The records
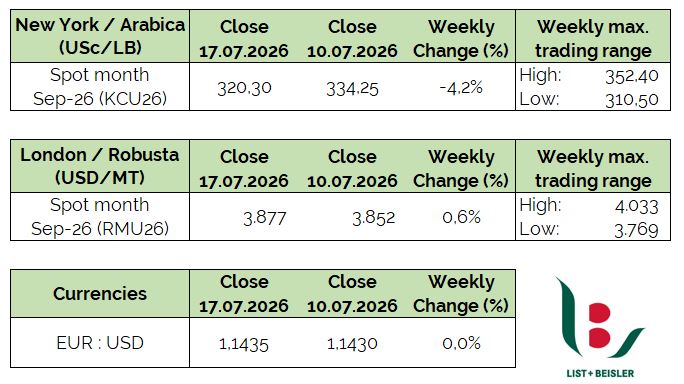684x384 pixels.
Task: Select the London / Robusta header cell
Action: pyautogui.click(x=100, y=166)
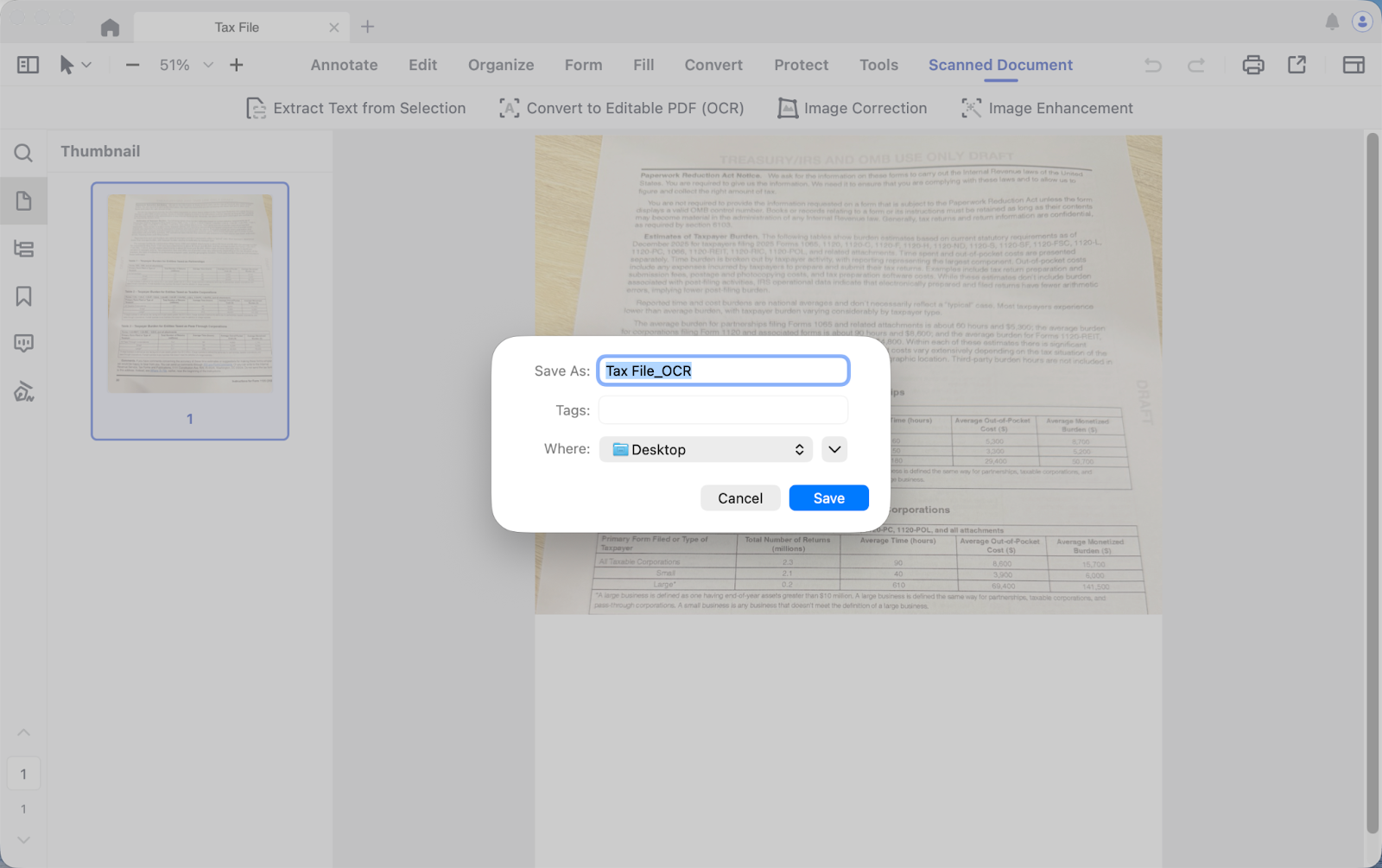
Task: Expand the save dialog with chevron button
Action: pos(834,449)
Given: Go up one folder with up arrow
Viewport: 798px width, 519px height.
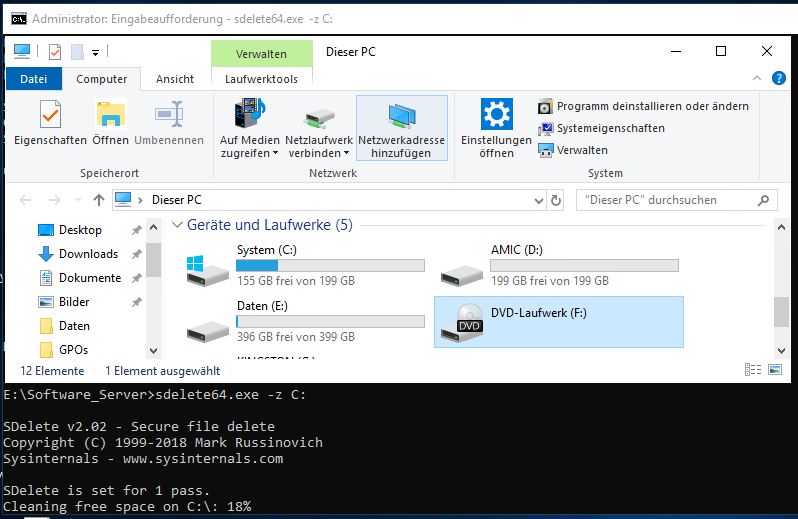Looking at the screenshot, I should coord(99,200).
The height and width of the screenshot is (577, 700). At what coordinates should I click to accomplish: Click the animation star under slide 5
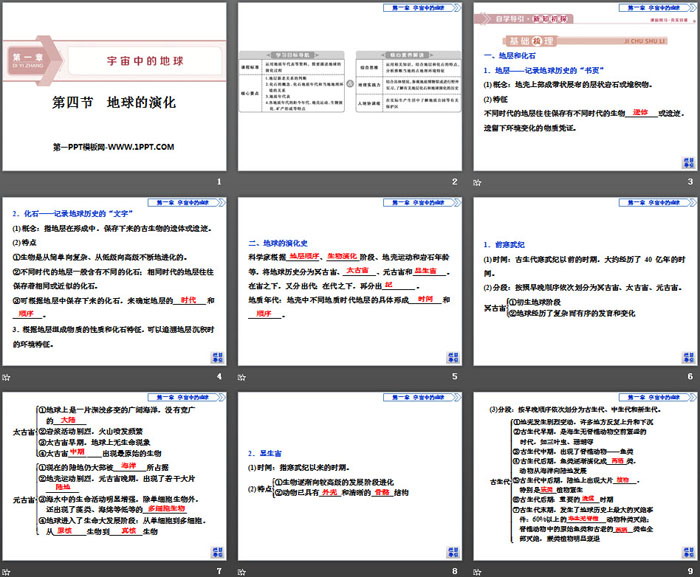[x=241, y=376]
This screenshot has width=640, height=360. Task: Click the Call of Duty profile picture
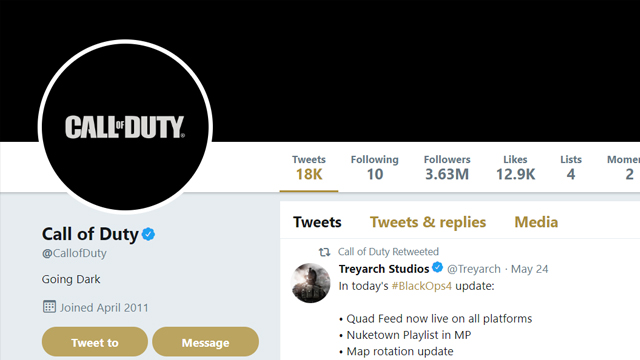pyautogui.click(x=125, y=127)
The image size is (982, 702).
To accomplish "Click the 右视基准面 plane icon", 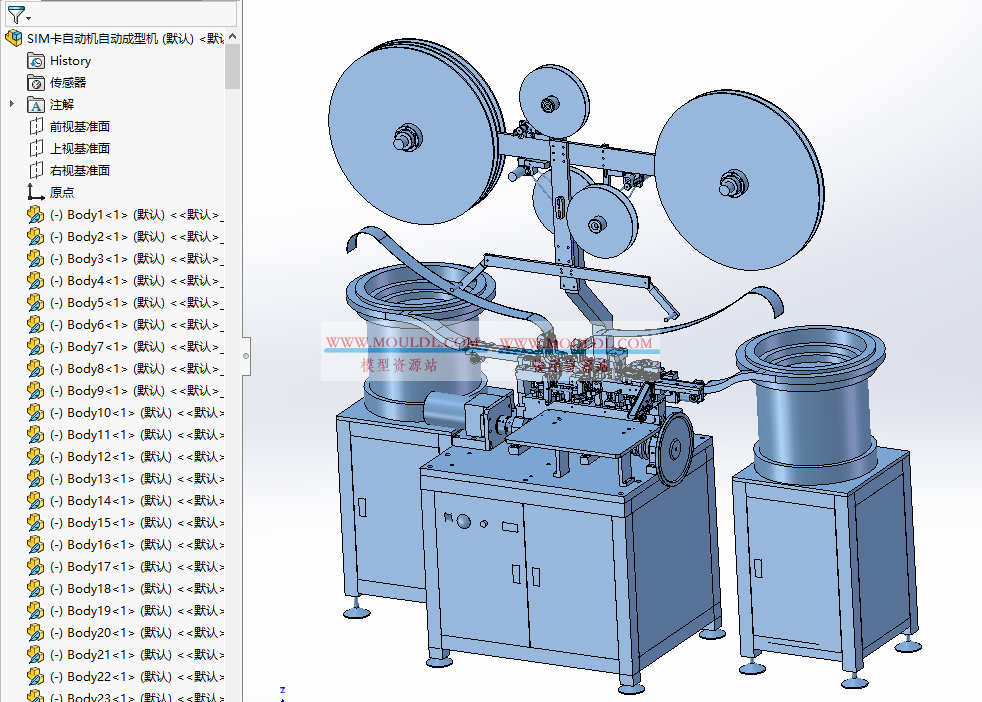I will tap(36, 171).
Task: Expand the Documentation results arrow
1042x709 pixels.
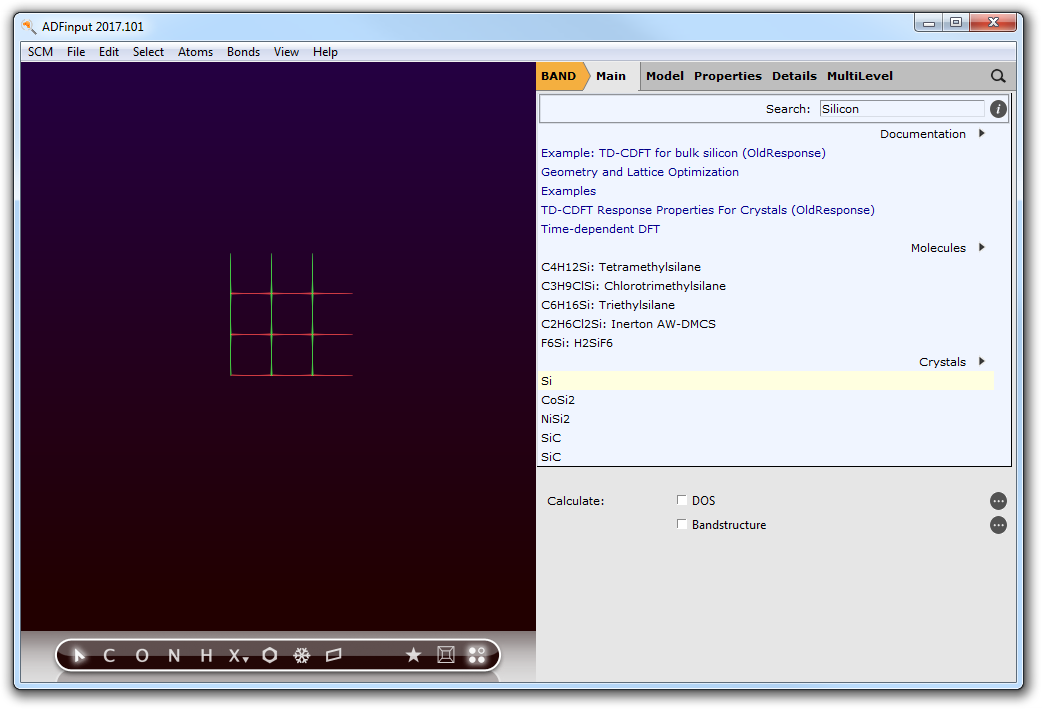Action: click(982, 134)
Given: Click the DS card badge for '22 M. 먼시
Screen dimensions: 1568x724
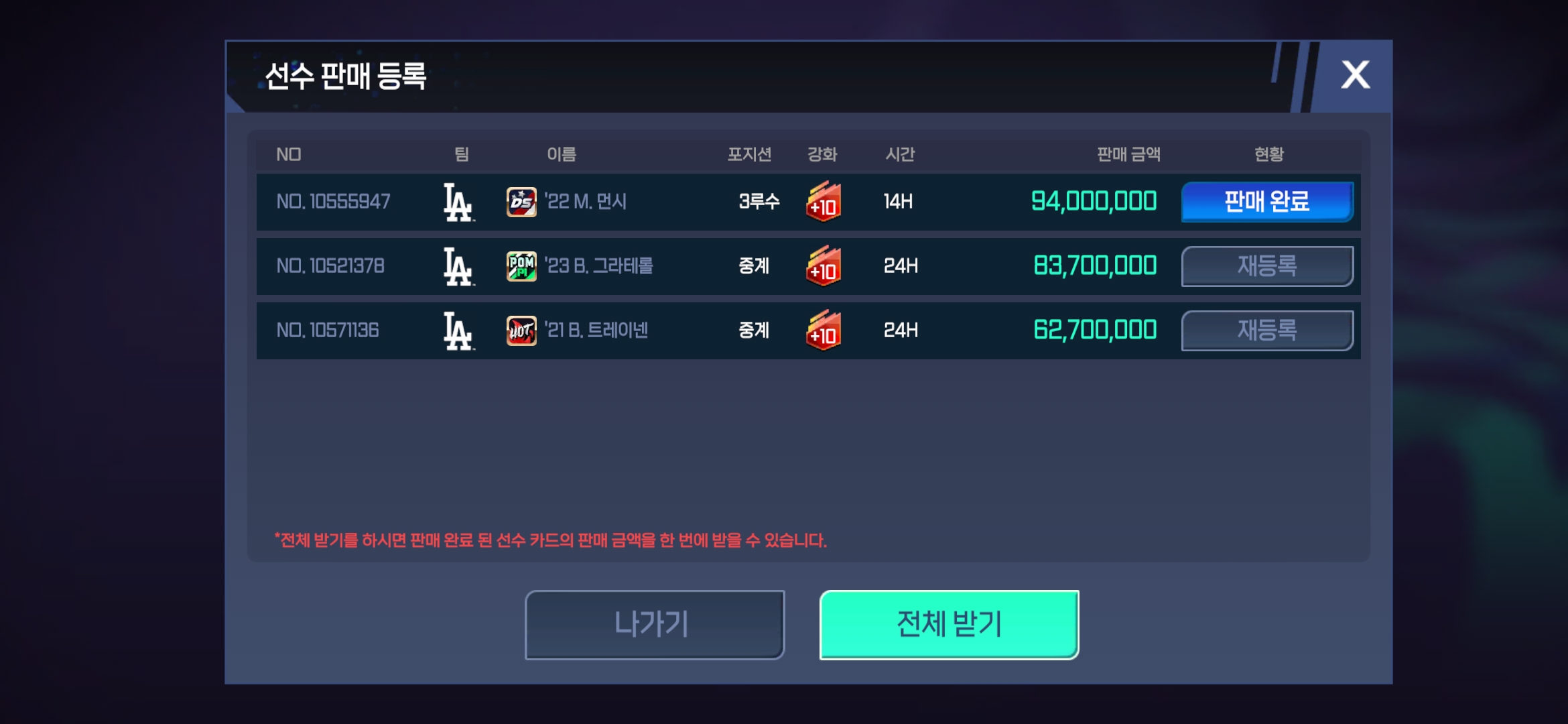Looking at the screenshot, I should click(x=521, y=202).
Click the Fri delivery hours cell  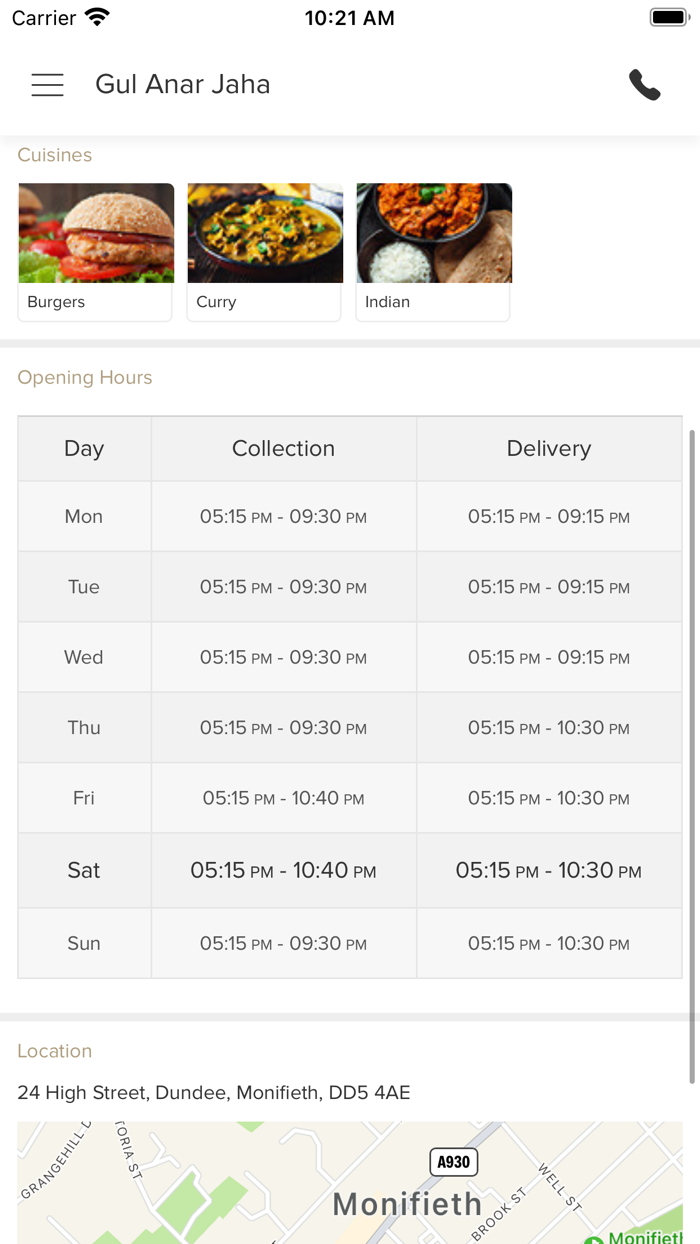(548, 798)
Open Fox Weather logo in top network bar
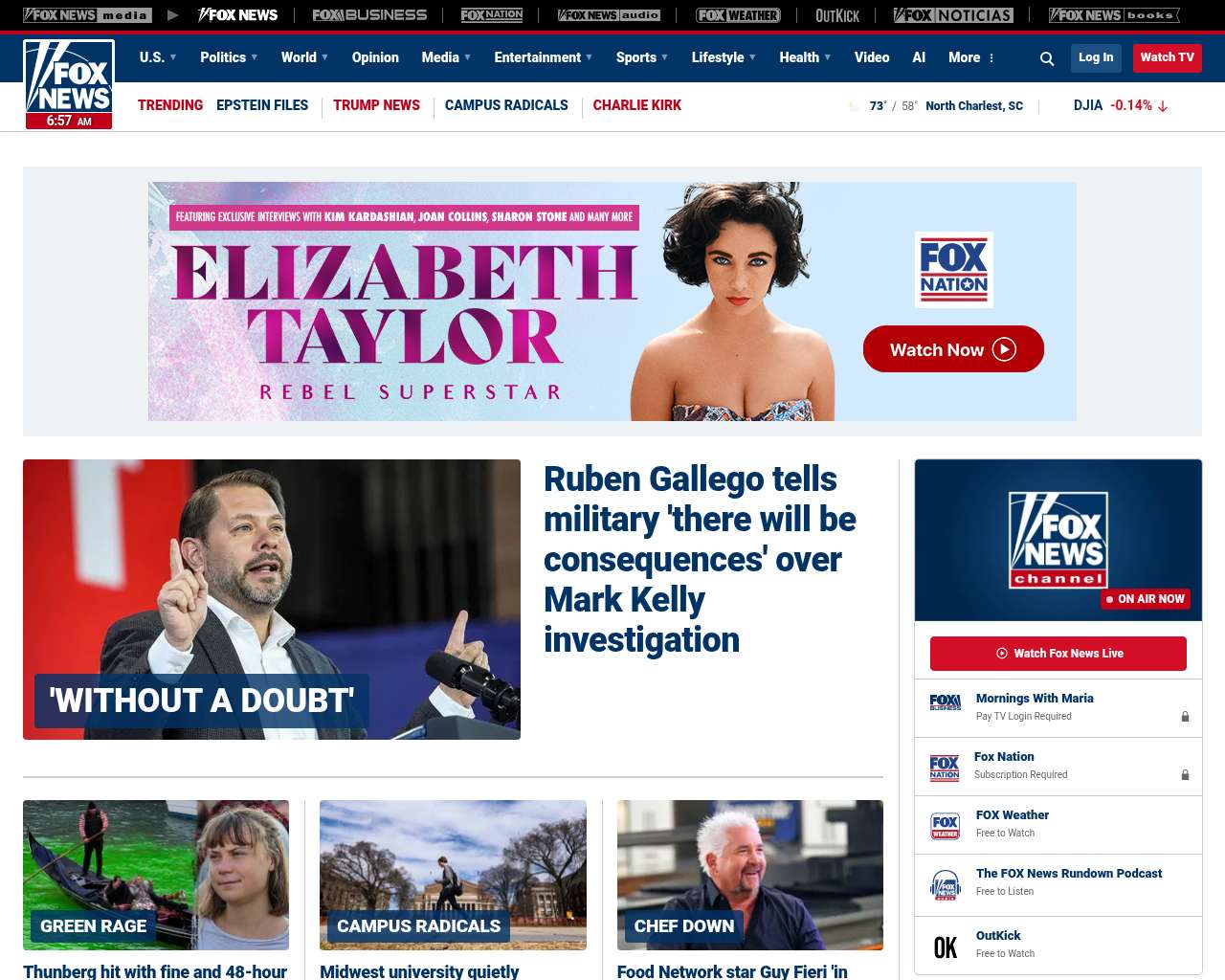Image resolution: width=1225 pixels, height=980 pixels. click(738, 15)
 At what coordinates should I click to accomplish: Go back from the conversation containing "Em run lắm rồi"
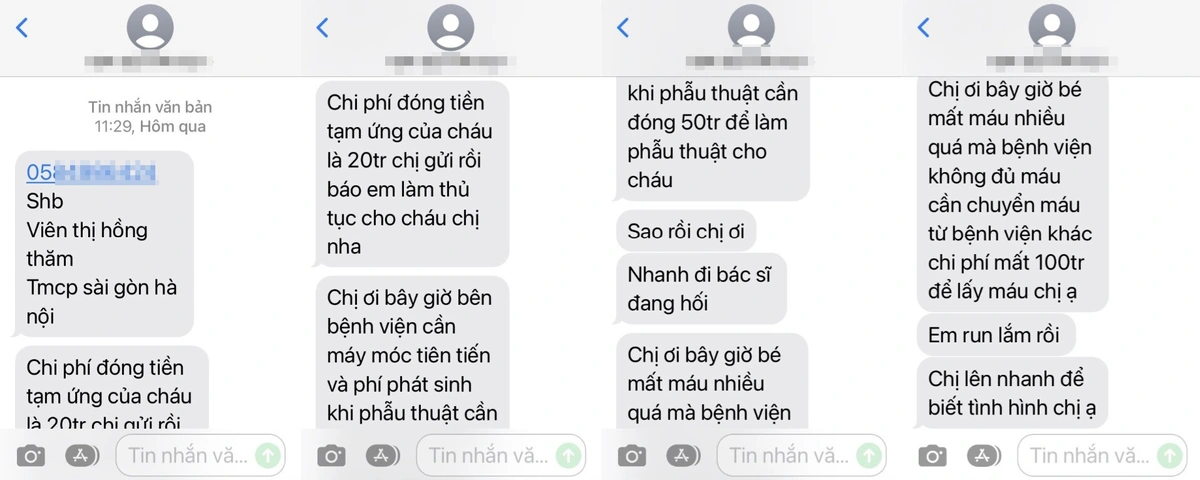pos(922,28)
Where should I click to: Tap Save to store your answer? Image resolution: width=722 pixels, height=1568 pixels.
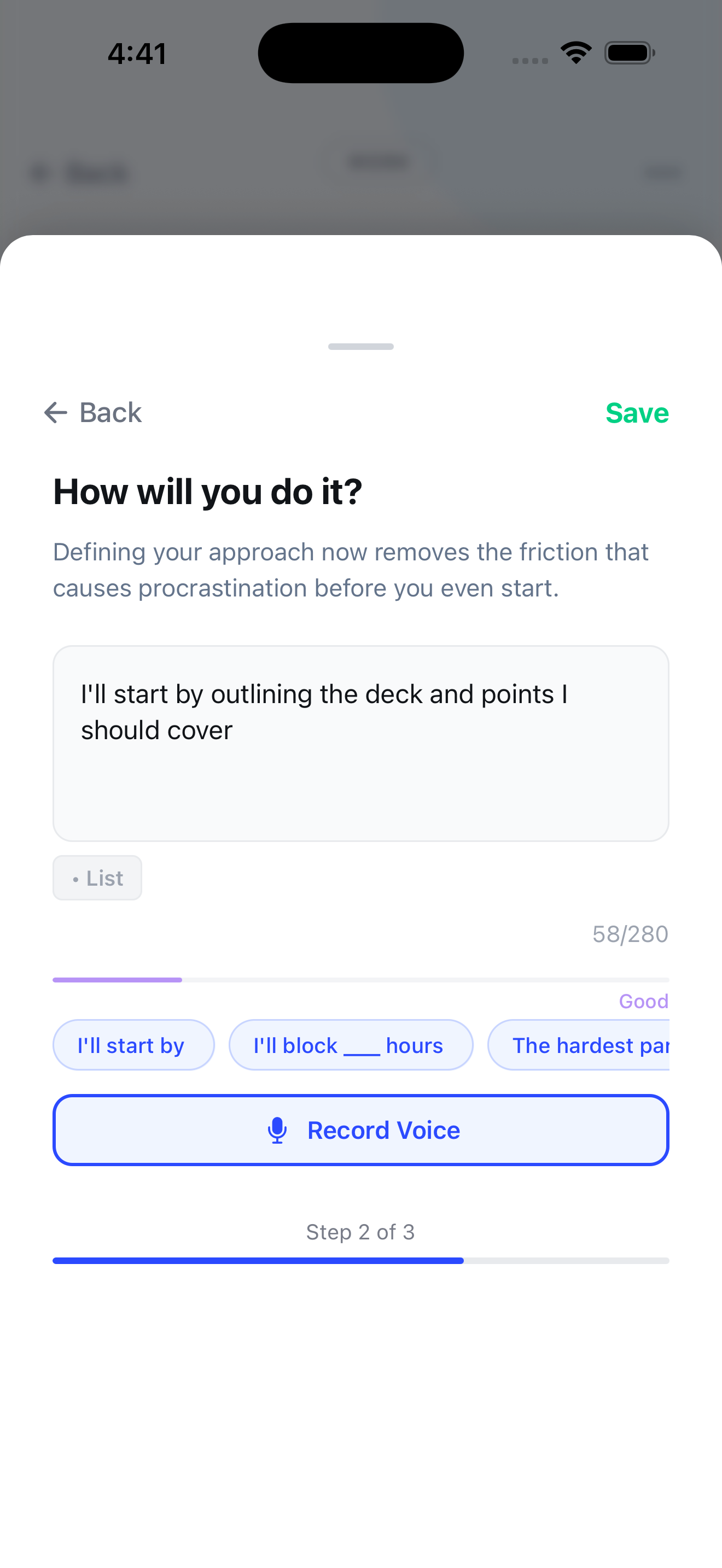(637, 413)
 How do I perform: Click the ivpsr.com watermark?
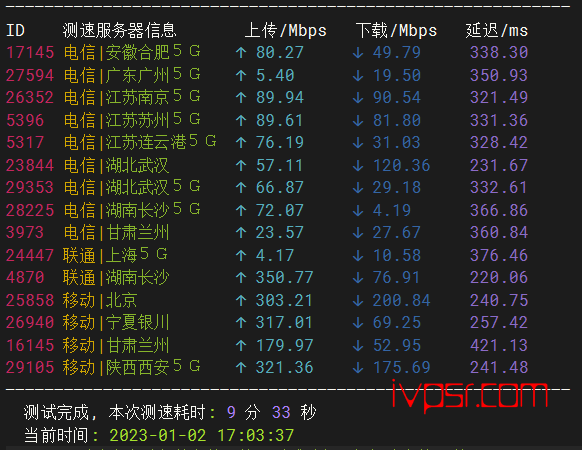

Task to carry out
Turn the lines from the one containing "Where should I" through the final line into a numbered list, skipping blank lines and leaving out the pictures.

Task result
1. Where should I click to: Tap Save to store your answer? Image resolution: width=722 pixels, height=1568 pixels.
2. (637, 413)
3.  How do I perform: Click the ivpsr.com watermark?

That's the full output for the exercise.